De ahí sale su retrato más ácido, y también el más cargado de opinión. Trump, escribe, le regaló a Andy la sustancia que le faltaba, la condición de víctima y un estatus de arenga. Una carrera que, en su descripción, chapoteaba en un pantano de memes, buscando relanzarse desde Tabasco rumbo a una diputación, quedó transformada de golpe en «el afiche cheguevarista del morenismo». Conviene leer estas estampas como lo que son, la caracterización de un autor de declarada oposición al obradorismo.
El tramo más delicado es el que enlaza el caso con la rendición de cuentas. Camarena sostiene que la causa del hijo borrará el escrutinio sobre los cuadros cuestionados del movimiento. Recuerda que, desde abril, la acusación judicial estadounidense contra Rocha y el grupo que gobernó Sinaloa no derivó dentro de Morena en un clamor por «limpiar la casa», y augura que ahora, «en el nombre del hijo», ese examen se diluirá aún más. Aquí es obligada la cautela. Los señalamientos que enumera contra gobernadores de Morena, y la insinuación de corrupción en el círculo de López Obrador, son juicios suyos; ninguno de los aludidos ha sido condenado, y una visa cancelada no equivale a una prueba. Les asiste la presunción de inocencia.
Su pronóstico es una «presidencia de transición». El escenario interno, dice, se vuelve de una sola dimensión, quien apoye sin reservas la defensa de Andy cabrá en el espacio público, y quien no, la prensa incluida, será tratado como estorbo. Las primeras víctimas colaterales, calcula, serán los moderados del gabinete, desplazados por los duros. Y cierra con la lógica que da título a la columna, si el embate contra Rocha no movió a Morena a deshacerse de cuadros riesgosos, en el nombre del hijo esa disposición será todavía menor.
Vale situar la pieza con claridad. Es una columna de opinión de un autor muy crítico del gobierno, escrita con retórica de combate, y buena parte de su fuerza está en adjetivos que son suyos. Lo verificable es acotado, la cancelación de la visa, la carta de Andy y su desmentido, la respuesta de la presidencia. Lo demás, la lectura de una presidencia rendida a la defensa de un heredero, el retrato del personaje, la imputación de corrupción, pertenece al columnista y admite disputa. El gobierno, de hecho, ofrece la lectura contraria, que se trata de una presión extranjera indebida ante la que reclama pruebas.

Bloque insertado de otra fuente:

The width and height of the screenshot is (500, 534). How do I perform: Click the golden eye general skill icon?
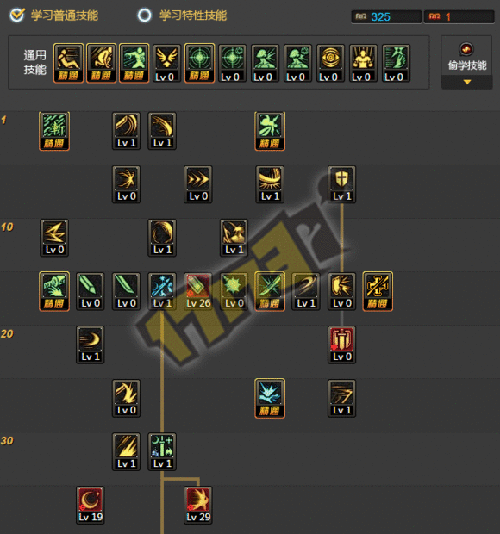point(330,63)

El valor del texto, más allá de la polémica, está en una observación sobre los símbolos. Una visa retirada, que en derecho es un trámite sin veredicto, se convierte en arma política que ambos bandos empuñan, Washington como presión y Morena como martirio, y en ese duelo los que suelen salir perdiendo son la rendición de cuentas y la prensa. La pregunta que deja abierta es incómoda para cualquier gobierno, si es posible responder a la presión de afuera defendiendo a los propios sin confundir la defensa de una persona con la defensa de la patria.